United States Air Force general

Daniel P. Leaf is a former United States Air Force officer; he served as deputy commander and acting commander of United States Pacific Command at Camp H. M. Smith in Hawaii.

== Early life and education ==
A native of Shawano, Wisconsin, Leaf earned his commission as a distinguished graduate of the University of Wisconsin–Madison Air Force ROTC program in 1974.
== Career ==
Leaf has commanded a flight, two squadrons, an operations group and two fighter wings, and has directed joint operations.

In 1995, LtGen Leaf served as the J-3 for Joint Task Force-Southwest Asia and flew the F-15C over Southern Iraq, enforcing U.N. sanctions on the Saddam Hussein regime. He deployed to Incirlik Air Base, Turkey, with one of his 20th Fighter Wing squadrons in 1998 and flew the F-16CJ on Operation Northern Watch suppression of enemy air defense missions over Northern Iraq. During Operation Allied Force, LtGen Leaf commanded the 31st Air Expeditionary Wing, which included F-16CG, F-16CJ, F-15E, F-117A, A-10A and EC-130 aircraft squadrons. He flew and led F-16CG day and night combat missions against fixed and mobile targets in Serbia and Kosovo. During Operation Iraqi Freedom, he served as the Director, Air Component Coordination Element with the Coalition Land Forces Component Commander in Kuwait and Iraq. In that role, he served as the Air Component Commander's direct representative to the Land Commander during planning and initial major combat operations.

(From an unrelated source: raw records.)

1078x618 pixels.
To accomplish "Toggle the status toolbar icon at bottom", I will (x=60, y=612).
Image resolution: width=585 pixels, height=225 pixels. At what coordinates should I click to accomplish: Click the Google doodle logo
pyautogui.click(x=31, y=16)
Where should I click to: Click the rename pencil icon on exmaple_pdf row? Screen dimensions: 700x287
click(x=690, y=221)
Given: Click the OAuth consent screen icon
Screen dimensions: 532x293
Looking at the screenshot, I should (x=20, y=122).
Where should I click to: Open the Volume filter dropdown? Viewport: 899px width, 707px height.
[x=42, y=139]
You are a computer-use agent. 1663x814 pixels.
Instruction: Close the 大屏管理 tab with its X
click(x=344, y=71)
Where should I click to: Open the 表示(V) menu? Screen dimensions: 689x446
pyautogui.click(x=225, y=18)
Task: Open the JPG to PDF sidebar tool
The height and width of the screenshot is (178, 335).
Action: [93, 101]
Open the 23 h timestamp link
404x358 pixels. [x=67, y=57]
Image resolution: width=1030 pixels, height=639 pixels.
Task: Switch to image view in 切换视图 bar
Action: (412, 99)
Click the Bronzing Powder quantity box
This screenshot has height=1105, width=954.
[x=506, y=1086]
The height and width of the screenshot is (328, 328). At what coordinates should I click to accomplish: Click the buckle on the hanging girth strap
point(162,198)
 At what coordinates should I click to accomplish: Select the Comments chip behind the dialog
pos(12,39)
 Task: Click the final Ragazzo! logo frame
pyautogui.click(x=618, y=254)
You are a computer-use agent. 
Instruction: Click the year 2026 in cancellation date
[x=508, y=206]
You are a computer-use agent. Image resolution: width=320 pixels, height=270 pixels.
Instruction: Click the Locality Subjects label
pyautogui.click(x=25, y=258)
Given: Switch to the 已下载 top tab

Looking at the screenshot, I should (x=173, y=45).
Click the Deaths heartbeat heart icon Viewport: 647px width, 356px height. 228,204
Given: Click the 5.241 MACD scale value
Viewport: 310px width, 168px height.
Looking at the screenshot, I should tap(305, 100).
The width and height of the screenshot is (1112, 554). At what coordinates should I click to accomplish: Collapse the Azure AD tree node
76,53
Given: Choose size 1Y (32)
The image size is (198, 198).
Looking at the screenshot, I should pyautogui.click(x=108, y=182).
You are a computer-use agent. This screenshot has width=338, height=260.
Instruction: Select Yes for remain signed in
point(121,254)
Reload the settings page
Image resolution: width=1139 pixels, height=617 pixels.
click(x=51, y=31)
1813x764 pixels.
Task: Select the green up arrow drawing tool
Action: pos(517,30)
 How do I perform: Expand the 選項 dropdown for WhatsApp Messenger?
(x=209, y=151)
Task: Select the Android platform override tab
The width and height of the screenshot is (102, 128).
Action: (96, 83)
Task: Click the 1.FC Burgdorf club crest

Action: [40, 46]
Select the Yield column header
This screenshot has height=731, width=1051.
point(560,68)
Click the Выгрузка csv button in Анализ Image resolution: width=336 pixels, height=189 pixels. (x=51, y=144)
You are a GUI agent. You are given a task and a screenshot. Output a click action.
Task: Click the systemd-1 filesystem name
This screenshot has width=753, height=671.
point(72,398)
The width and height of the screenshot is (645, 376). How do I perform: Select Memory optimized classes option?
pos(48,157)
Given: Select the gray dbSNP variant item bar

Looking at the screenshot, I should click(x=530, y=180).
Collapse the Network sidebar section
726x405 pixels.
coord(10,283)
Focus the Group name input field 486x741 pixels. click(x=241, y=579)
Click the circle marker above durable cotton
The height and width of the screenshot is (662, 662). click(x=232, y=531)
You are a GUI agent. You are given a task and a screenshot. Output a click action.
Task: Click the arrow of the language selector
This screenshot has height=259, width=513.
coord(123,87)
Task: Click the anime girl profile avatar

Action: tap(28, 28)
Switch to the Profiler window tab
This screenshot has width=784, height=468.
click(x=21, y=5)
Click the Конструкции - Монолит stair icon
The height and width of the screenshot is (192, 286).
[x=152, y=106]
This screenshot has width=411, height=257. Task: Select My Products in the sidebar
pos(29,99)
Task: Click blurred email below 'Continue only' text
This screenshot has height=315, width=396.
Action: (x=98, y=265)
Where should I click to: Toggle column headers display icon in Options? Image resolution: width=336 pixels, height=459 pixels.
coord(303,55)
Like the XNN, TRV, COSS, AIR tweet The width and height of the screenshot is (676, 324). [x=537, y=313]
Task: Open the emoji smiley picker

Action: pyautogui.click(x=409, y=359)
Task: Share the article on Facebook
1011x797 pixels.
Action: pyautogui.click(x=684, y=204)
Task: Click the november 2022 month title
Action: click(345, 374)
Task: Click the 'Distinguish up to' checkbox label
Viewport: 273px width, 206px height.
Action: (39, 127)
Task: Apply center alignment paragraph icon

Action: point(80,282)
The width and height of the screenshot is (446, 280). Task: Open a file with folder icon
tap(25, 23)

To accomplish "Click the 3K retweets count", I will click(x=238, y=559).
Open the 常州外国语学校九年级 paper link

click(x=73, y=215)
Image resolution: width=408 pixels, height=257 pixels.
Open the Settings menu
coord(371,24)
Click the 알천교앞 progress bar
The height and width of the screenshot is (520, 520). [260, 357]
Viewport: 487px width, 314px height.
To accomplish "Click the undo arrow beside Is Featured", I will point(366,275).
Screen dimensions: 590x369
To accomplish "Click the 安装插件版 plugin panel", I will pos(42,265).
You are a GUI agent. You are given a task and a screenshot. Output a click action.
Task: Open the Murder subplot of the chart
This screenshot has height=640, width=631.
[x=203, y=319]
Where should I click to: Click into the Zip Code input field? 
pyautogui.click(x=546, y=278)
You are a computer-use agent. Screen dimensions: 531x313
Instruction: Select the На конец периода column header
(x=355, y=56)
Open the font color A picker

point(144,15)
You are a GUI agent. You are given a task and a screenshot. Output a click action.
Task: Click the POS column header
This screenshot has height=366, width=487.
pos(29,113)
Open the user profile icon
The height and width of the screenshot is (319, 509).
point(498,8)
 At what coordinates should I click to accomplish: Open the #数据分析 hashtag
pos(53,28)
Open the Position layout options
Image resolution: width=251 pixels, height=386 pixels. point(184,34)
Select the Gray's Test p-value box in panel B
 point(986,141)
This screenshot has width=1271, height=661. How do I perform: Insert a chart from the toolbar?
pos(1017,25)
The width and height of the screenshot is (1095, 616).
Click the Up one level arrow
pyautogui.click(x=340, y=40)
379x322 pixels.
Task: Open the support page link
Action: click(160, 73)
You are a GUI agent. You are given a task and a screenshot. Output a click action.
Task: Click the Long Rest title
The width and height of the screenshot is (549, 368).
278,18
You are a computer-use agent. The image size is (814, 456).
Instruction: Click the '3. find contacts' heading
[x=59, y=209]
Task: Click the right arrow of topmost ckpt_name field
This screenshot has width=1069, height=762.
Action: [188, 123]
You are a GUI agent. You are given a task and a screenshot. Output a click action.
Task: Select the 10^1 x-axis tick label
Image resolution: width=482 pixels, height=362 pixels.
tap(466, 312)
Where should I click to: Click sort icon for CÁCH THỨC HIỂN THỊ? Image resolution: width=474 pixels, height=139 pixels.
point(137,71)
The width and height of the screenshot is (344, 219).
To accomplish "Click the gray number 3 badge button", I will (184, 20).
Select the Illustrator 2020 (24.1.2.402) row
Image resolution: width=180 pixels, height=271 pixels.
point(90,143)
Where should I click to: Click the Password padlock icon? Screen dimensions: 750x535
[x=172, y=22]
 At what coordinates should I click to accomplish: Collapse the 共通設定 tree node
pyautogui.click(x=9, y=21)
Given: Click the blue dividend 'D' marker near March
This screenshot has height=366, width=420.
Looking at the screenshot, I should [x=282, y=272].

Prior to this assignment, General Leaf was the Vice Commander of Air Force Space Command, Peterson Air Force Base, Colorado. Other staff assignments include duty as the Air Force's Director of Operational Requirements and the Deputy J-3, U.S. Forces Korea.

== Personal life==
Leaf retired from the U.S. Air Force in 2008 after more than 33 years of service. He worked for Northrop Grumman Information Systems as the Vice President, Strategic Initiatives, from September 2008 to January 2012. He returned to government service as the Director of the Asia-Pacific Center for Security Studies (APCSS) in January 2012. In 2015, the center was renamed the Daniel K. Inouye Asia-Pacific Center for Security Studies (DKI APCSS). After five years at DKI APCSS, he left to start Phase Minus 1, LLC. He also serves as the Executive Director for Indo-Asia Pacific Operations for CyberSpace Operations Consulting, Inc.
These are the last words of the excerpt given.